*The task:*
Please repeat only the stretch of records running from the first line through the line that contains "Task: Sort list by メンバー column".

*Excerpted records:*
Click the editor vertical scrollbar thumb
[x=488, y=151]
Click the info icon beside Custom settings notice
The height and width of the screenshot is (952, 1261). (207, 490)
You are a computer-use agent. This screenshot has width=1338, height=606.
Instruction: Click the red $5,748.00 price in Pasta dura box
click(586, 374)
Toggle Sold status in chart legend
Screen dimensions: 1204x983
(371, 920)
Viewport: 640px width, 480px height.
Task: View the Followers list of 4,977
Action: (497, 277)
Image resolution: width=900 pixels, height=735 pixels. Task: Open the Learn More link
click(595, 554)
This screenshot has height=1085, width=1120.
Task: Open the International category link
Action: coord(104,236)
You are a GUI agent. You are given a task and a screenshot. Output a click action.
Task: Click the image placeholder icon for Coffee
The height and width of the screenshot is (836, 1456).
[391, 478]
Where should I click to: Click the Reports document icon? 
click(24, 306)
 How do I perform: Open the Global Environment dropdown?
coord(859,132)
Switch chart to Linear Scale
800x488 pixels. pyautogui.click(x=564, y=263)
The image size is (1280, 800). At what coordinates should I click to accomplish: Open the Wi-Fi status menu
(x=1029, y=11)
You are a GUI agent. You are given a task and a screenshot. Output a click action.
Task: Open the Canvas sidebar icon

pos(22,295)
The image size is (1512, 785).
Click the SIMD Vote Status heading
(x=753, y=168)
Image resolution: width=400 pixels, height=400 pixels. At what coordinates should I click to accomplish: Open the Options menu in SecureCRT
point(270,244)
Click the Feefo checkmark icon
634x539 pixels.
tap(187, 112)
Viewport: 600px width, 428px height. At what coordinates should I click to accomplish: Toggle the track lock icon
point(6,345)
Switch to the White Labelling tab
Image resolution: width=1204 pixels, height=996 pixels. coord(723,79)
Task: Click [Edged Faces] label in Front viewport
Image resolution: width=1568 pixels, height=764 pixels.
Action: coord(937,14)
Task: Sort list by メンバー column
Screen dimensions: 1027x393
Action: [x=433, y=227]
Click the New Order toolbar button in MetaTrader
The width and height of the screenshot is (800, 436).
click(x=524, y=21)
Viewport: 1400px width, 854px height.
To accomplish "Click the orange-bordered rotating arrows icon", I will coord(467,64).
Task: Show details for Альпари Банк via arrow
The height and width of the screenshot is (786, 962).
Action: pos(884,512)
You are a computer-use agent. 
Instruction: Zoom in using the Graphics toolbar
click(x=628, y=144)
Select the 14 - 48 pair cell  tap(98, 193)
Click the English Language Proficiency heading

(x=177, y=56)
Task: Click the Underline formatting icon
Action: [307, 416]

*Response for this exercise:*
Click the editor vertical scrollbar thumb
[x=488, y=151]
Click the info icon beside Custom settings notice
The height and width of the screenshot is (952, 1261). (207, 490)
You are a computer-use agent. This screenshot has width=1338, height=606.
Instruction: Click the red $5,748.00 price in Pasta dura box
click(586, 374)
Toggle Sold status in chart legend
Screen dimensions: 1204x983
(371, 920)
Viewport: 640px width, 480px height.
Task: View the Followers list of 4,977
Action: (497, 277)
Image resolution: width=900 pixels, height=735 pixels. Task: Open the Learn More link
click(595, 554)
This screenshot has height=1085, width=1120.
Task: Open the International category link
Action: coord(104,236)
You are a GUI agent. You are given a task and a screenshot. Output a click action.
Task: Click the image placeholder icon for Coffee
The height and width of the screenshot is (836, 1456).
[391, 478]
Where should I click to: Click the Reports document icon? 
click(24, 306)
 How do I perform: Open the Global Environment dropdown?
coord(859,132)
Switch chart to Linear Scale
800x488 pixels. pyautogui.click(x=564, y=263)
The image size is (1280, 800). At what coordinates should I click to accomplish: Open the Wi-Fi status menu
(x=1029, y=11)
You are a GUI agent. You are given a task and a screenshot. Output a click action.
Task: Open the Canvas sidebar icon

pos(22,295)
The image size is (1512, 785).
Click the SIMD Vote Status heading
(x=753, y=168)
Image resolution: width=400 pixels, height=400 pixels. At what coordinates should I click to accomplish: Open the Options menu in SecureCRT
point(270,244)
Click the Feefo checkmark icon
634x539 pixels.
tap(187, 112)
Viewport: 600px width, 428px height. At what coordinates should I click to accomplish: Toggle the track lock icon
point(6,345)
Switch to the White Labelling tab
Image resolution: width=1204 pixels, height=996 pixels. coord(723,79)
Task: Click [Edged Faces] label in Front viewport
Image resolution: width=1568 pixels, height=764 pixels.
Action: coord(937,14)
Task: Sort list by メンバー column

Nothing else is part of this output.